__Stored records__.

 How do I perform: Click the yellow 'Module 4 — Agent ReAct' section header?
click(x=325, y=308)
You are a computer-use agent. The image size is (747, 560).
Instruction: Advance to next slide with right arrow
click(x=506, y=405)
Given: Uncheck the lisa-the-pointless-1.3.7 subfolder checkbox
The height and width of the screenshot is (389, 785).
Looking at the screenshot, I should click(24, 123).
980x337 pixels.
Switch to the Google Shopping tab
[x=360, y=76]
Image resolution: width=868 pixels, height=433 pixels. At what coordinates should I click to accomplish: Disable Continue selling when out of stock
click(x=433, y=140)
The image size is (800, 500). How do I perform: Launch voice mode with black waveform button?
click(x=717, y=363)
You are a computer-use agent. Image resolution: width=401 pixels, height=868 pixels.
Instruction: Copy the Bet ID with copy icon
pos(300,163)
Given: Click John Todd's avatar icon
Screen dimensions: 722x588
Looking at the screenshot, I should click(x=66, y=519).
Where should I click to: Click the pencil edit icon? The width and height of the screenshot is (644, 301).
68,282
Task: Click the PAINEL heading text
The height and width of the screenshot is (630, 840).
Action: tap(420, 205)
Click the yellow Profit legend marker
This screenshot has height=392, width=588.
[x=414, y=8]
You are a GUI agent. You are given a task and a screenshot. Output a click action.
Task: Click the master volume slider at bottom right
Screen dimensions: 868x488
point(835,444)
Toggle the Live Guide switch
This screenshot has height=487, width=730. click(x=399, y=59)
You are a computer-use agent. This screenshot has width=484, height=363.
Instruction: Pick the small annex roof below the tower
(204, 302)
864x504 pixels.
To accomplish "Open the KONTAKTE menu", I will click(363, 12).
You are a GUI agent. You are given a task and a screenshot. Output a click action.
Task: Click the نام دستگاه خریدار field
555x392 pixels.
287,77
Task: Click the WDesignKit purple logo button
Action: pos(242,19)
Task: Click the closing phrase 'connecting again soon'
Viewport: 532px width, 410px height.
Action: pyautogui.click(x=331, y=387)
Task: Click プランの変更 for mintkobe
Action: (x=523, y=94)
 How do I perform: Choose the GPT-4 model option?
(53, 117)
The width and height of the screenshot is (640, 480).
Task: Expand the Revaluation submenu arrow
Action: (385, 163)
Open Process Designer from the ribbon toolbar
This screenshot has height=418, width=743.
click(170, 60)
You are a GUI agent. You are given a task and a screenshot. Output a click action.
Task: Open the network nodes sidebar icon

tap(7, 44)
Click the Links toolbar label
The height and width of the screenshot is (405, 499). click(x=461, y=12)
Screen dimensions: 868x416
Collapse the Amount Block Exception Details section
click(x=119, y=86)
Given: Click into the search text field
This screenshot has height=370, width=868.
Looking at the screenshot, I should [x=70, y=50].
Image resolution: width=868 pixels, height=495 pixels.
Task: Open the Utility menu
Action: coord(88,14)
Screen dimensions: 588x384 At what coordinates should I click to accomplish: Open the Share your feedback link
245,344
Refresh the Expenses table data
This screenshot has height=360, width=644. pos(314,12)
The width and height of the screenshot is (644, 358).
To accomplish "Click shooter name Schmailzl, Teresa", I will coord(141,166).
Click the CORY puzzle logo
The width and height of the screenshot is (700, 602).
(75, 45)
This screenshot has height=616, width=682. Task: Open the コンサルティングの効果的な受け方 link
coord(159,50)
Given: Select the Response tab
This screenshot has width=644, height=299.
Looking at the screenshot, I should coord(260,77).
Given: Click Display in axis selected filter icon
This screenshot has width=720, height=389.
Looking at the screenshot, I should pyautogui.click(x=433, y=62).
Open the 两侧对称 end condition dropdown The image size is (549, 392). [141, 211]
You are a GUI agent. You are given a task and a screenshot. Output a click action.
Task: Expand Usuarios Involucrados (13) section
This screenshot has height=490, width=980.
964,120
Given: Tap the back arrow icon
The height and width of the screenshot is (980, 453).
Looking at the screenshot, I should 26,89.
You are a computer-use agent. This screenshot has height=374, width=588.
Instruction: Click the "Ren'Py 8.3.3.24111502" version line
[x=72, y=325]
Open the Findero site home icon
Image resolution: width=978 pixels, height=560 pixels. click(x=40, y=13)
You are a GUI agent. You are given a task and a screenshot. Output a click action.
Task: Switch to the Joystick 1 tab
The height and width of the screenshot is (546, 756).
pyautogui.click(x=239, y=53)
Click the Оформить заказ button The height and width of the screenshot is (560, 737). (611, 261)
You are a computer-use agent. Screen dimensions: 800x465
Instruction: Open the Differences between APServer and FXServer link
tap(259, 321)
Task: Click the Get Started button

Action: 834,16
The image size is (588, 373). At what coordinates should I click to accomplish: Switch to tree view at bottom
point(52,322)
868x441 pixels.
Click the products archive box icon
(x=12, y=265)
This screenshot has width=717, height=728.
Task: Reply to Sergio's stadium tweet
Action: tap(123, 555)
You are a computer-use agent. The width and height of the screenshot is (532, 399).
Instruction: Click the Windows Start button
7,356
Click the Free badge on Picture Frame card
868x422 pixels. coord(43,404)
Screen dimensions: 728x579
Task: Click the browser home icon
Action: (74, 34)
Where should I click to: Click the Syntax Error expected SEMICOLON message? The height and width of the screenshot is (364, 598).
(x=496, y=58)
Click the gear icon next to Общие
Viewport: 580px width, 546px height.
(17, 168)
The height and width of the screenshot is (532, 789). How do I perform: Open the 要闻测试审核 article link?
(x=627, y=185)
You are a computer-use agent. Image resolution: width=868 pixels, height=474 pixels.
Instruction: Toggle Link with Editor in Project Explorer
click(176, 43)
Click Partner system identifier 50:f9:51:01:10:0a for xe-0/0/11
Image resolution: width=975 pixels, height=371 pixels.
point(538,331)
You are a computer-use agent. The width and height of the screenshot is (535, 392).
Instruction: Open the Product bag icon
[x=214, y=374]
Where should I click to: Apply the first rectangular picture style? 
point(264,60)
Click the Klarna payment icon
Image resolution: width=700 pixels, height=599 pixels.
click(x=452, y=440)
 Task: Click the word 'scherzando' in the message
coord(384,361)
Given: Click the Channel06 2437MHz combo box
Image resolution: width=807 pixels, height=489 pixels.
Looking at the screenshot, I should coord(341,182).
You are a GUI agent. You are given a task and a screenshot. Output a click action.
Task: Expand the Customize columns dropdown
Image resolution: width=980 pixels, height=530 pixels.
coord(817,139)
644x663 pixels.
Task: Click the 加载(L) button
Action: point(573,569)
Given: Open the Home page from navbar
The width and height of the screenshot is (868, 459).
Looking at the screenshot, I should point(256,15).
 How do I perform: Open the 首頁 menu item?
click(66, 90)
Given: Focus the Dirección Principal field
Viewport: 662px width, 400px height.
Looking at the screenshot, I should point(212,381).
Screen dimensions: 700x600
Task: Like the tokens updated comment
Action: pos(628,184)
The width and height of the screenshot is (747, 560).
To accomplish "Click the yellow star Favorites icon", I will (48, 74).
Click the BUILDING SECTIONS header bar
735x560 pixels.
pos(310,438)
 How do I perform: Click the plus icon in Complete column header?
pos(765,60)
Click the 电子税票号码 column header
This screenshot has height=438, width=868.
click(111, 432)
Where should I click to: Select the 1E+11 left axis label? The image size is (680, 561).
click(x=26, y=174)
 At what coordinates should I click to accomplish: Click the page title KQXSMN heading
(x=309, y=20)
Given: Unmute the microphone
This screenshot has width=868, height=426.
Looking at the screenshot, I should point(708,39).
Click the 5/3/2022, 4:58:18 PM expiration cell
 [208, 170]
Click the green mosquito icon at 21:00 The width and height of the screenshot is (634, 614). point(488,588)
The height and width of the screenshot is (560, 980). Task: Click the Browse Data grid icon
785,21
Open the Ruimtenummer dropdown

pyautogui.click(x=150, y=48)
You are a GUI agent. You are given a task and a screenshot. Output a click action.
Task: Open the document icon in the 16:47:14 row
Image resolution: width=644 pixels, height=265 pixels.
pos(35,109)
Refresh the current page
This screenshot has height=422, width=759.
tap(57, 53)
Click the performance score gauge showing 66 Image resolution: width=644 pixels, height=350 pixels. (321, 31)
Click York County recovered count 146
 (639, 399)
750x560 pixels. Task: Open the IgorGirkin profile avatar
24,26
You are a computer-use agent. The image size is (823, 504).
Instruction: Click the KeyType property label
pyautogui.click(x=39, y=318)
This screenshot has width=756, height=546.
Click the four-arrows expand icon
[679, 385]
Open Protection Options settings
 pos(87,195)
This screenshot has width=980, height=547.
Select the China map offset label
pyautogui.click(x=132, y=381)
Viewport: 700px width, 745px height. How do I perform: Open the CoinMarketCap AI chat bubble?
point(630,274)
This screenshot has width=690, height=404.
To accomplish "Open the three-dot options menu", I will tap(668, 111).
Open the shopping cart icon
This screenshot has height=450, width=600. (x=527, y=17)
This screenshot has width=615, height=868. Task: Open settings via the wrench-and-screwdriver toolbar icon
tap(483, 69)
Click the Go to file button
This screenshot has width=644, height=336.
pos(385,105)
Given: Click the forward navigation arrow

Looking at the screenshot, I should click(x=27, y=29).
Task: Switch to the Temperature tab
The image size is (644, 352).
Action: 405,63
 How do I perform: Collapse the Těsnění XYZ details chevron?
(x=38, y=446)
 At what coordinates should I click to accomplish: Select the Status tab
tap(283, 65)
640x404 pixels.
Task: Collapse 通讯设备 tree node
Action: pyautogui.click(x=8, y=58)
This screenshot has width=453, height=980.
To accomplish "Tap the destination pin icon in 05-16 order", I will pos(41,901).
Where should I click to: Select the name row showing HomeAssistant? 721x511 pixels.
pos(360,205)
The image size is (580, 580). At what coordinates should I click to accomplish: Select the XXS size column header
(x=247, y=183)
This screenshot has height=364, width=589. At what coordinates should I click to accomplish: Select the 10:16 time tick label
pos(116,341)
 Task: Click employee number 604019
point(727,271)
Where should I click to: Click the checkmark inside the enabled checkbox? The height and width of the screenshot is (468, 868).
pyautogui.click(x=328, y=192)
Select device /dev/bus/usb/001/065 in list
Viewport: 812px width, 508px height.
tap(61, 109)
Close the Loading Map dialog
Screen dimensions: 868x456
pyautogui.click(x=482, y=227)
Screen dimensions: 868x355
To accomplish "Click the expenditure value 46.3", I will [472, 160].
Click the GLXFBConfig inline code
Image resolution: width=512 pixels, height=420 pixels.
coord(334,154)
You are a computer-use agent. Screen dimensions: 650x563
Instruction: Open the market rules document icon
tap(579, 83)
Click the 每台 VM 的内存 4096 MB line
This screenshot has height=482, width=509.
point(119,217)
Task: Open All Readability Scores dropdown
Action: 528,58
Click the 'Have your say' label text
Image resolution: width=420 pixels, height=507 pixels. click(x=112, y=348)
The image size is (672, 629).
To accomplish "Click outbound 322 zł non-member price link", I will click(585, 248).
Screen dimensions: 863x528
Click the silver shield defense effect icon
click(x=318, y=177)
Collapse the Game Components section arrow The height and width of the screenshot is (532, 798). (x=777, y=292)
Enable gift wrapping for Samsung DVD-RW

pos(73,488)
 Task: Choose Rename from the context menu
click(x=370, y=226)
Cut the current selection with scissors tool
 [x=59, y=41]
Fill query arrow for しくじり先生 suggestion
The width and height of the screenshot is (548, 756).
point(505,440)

__EXERCISE OBJECTIVE__.
All that belongs in your answer is the stretch of entries above from the line with "Viewport: 532px width, 410px height." through the line with "Given: Click into the search text field", printed exactly.

__ANSWER AREA__.
Viewport: 532px width, 410px height.
Action: pyautogui.click(x=331, y=387)
Task: Click プランの変更 for mintkobe
Action: (x=523, y=94)
 How do I perform: Choose the GPT-4 model option?
(53, 117)
The width and height of the screenshot is (640, 480).
Task: Expand the Revaluation submenu arrow
Action: (385, 163)
Open Process Designer from the ribbon toolbar
This screenshot has height=418, width=743.
click(170, 60)
You are a GUI agent. You are given a task and a screenshot. Output a click action.
Task: Open the network nodes sidebar icon

tap(7, 44)
Click the Links toolbar label
The height and width of the screenshot is (405, 499). click(x=461, y=12)
Screen dimensions: 868x416
Collapse the Amount Block Exception Details section
click(x=119, y=86)
Given: Click into the search text field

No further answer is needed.